Na pediatria é direito dos pais ficarem juntos as seus filhos e sabe-se que estes ficam menos tempo hospitalizados, porém, muitas vezes sabe-se que os medos dos pais são discriminados pelas crianças e estas passam a se comportar conforme presenciam seus pais reagindo. Claro que é importante na sequencia atender estes pais e orientar sobre isso. Mas o seu foco, em geral, deve ser a criança.

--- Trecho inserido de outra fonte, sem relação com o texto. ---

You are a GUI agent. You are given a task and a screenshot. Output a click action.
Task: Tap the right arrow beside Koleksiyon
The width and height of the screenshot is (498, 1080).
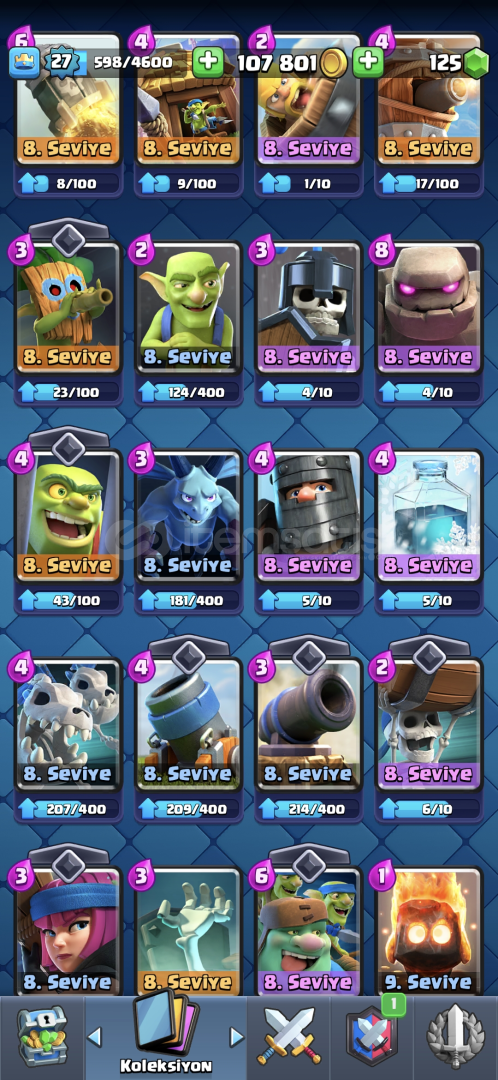pos(236,1036)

Sabe-se que o acompanhamento dos pais na internação além de um direito garantido por lei (Brasil, 1990) também diminui o tempo de internação da criança. Porém na prática muitas vezes o acompanhante sofre com sua criança internada e com isso pode apresentar comportamentos que acabam atrapalhando a intervenção da equipe e a adesão da criança ao tratamento. É natural que familiares fiquem ansiosos ao ver seu filho internado e que a espera pelo diagnóstico, prognóstico e tratamento não sejam as situações que são mais fáceis de serem enfrentadas. Portanto, por mais que a equipe de psicologia seja solicitada para uma intervenção com a criança, discriminar que o pais também precisam de um acolhimento e atenção pode ser mais eficaz do que insistir no trabalho apenas com o paciente.
Este é apenas um pequeno exemplo dentro da grande instituição que é um hospital geral. Porém o que se pode aplicar em todas as demais áreas: sempre que for solicitado para um atendimento, observe todo o contexto, com as estruturas físicas e dinâmicas, pois nem sempre a solicitação que é feita é para o paciente em si, mas pode ser para todo esse ambiente ao seu redor e que influencia diretamente o seu comportamento no hospital. Nosso comportamento precisa ser mais refinado para intervir no local necessário e não no solicitado.
Referências:
Angerami-Camon, V. A. (2003). Elementos Institucionais Básicos para a implantação do Serviço de Psicologia no Hospital (Aspectos Estáticos). In: V. A. Angerami-Camon (org.) A Psicologia no Hospital. 2a. ed. São Paulo: Pioneira.
Brasil. (1990). Lei nº8.069, de 13/07/1990, que regulamenta o Estatuto da Criança e do Adolescente. Brasília.